Si le Squelette avait eu tantôt une largue comme moi pour allumer, il n’aurait pas été mouché le surin dans l’avaloir du grinche.—E. Sue, Mystères de Paris.

Allumer le miston, to scan one’s features; —— ses clairs, to look attentively, “to stag;” (prostitutes’) —— son pétrole, son gaz, to get highly excited. (Theatrical) Allumer, to awake interest or enthusiasm among an audience; (popular) to allure purchasers at fair stalls, or the public at theatrical booths or “gaffs” by glowing accounts. In coachmens’ parlance, to whip, “to flush.” (Familiar) S’——, to be slightly intoxicated, “fresh;” excited by women’s allurements; brought to the proper pitch of interest by card-sharpers or salesmen.

Un autre compère gagne encore un coup de dix francs cette fois. La galerie s’allume de plus en plus.—Richepin, Le Pavé.

Allumette, f. (popular), avoir son ——, to be tipsy, “screwed.” The successive stages of this degree of intoxication are expressed by the qualifying terms, “ronde,” “de marchand de vin,” “de campagne.”

Allumettes, f. pl. (popular), arms, “benders.”

Allumeur, m., confederate at auction rooms (see [Allume]); thief who gets workmen into a state of intoxication on pay day, after which they are seen home, and robbed of their earnings by his confederates, the “meneuses” and “travailleurs,” or “bug hunters;” gambling cheat who plays as if he were one of the general public, and who otherwise sets a game going, a “buttoner,” or “decoy-duck.”

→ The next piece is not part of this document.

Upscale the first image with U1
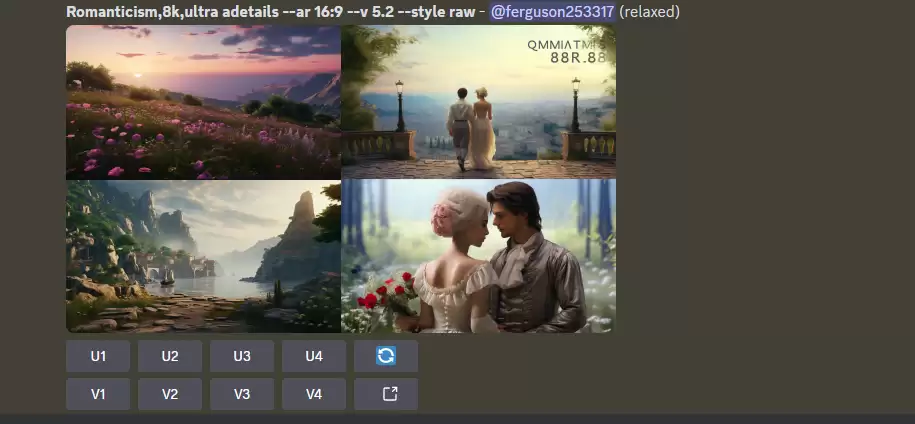The height and width of the screenshot is (424, 915). tap(98, 356)
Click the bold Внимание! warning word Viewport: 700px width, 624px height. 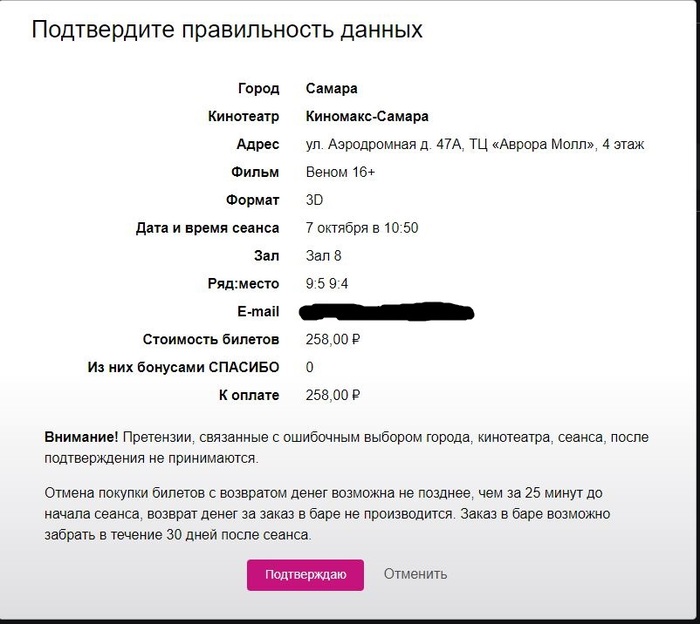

Allumeurs, m. pl. (military), de gaz, lancers. An allusion to their weapon, which has some resemblance with a lamp-lighter’s rod.

Allumeuse, f., woman who seeks to entice passers-by into patronizing a house of ill fame.

Almanach, m. (popular), des vingt-cinq mille adresses, girl or woman of dissolute character, “public ledger.” See [Gadoue].

Alpaga, alpag, m. (popular), coat, “tog,” or “Benjamin.”